Niestety w przypadku tej ostatniej usługi, twórcy Domenada.pl - pomimo pobrania opłaty - nie gwarantują, że wynik poprawnej weryfikacji jest właściwy i zabezpieczy interesy kupującego (patrz pkt 12.22. w Regulaminu Domenada.pl)
Podobnie jest z bezpieczeństwem pozostawionych w serwisie danych osobowych i wiadomości wymienianych za pomocą serwisu przez jego użytkowników. W punkcie 13.9 oraz 13.14 Regulaminu serwis Domenada.pl zastrzega, że dane użytkowników mogą zostać wykorzystane także przez "zaufanych partnerów", m.in. na potrzeby zapewnienia bezpieczeństwa. Natomiast już w punkcie 13.13 - Domenada.pl stwierdza, że nie do końca bierze odpowiedzialność za pozostawione w serwisie prywatne informacje użytkowników oraz ich dane:
13.13. Serwis Domenada.pl nie może zagwarantować, że wszystkie prywatne wiadomości przekazywane Użytkownikowi lub przez Użytkownika, a także inne informacje natury prywatnej, nie zostaną nigdy ujawnione w sposób nie ujęty opisem w treści niniejszych zasad.( np. kradzież danych)
Wiadomo, że włamania na serwery w celu kradzieży danych osobowych są już niemalże na porządku dziennym, jednak to do właściciela serwisu, który zdecydował się na taką a nie inną działalność, powinno należeć nie tylko zapewnienie ich bezpieczeństwa, ale także ponoszenie odpowiedzialności za jakość zabezpieczeń.

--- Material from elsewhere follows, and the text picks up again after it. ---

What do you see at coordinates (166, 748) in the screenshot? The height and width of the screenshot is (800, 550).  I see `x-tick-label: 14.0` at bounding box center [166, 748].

Wracając do części giełdowej serwisu, witryna dopiero co ruszyła - działa zaledwie od kilku dni - stąd też nie dziwi niewielka oferta (nieco ponad 200 wystawionych domen i tylko kilka serwisów) oraz niewielu kontrahentów. Poza tym giełda jest przejrzysta, nawigacja nie sprawia problemu, a strona pomocy, FAQ oraz regulamin są czytelne i zrozumiale sformułowane. Dodatkowo, oprócz sprzedaży lub zakupu, mamy również możliwość sprawdzenia dostępności wybranej przez nas nazwy domeny.
Podsumowując, pomimo kilku budzących wątpliwość zapisów w regulaminie, Domenada.pl wprowadziła godne naśladowania rozwiązanie wystawiania komentarzy i na pierwszy rzut oka nie sprawi nikomu problemów z poruszaniem się po serwisie. Czy giełda przyjmie się na polskim gruncie pokaże czas i determinacja jej twórców.